Is the Disney ROFR process complex or the closing unique in some way?

Could one sell without a broker, just like any other timeshare?


----------



## DisneyDenis (Sep 30, 2016)

The quick answer is yes, it can and has been done without brokers. It came up a few times on various Disney boards. However, it is very rare. 

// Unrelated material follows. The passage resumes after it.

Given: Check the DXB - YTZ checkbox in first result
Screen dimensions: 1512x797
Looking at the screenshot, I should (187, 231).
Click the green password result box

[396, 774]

Sent from my SM-G900T using Tapatalk


----------



## heathpack (Sep 30, 2016)

DisneyDenis said:


> The quick answer is yes, it can and has been done without brokers. It came up a few times on various Disney boards. However, it is very rare.
> 
> Sent from my SM-G900T using Tapatalk



Why is it very rare?  Because its too complicated, more complicated than other TS transfers?


----------



## slum808 (Sep 30, 2016)

I wouldn't think it's complicated if you still use a title company. The problem would be finding a buyer and having the buyer trust a non broker sale.


----------



## DVCDisneyRunner (Sep 30, 2016)

slum808 said:


> I wouldn't think it's complicated if you still use a title company. The problem would be finding a buyer and having the buyer trust a non broker sale.



I agree. 

It is hard to get the exposure and likely even harder to have someone trust the process without a professional broker to help secure the funds. I know you can use a closing company and an escrow company, but I do not believe the average buyer knows or would be willing to trust it unless they were getting a great deal. So, if the seller has to provide a better than average deal to get a buyer the seller is likely better off using a broker in the first place and not wasting time dealing with all the aggravation of trying to sell it on their own.


----------



## rickandcindy23 (Sep 30, 2016)

I would contact LT Transfers about the process of selling and closing a DVC contract.  If it can be done, they have probably done the closing.


----------



## heathpack (Sep 30, 2016)

rickandcindy23 said:


> I would contact LT Transfers about the process of selling and closing a DVC contract.  If it can be done, they have probably done the closing.



Thanks!  Good idea.


----------



## ziravan (Oct 1, 2016)

It's rare and unusual for timeshares to use a broker but the rule for DVC for 2 reasons:

1. DVC contracts retain much more value than other timeshares. As a comparison, I paid $105 for my Wyndham Cypress Palms contract and for a similar number of nights, $21,750 for my BCV contract, both resale (and both very good deals). (I paid $84/point resale for BCV a few yrs ago and the current going rate is about $100.)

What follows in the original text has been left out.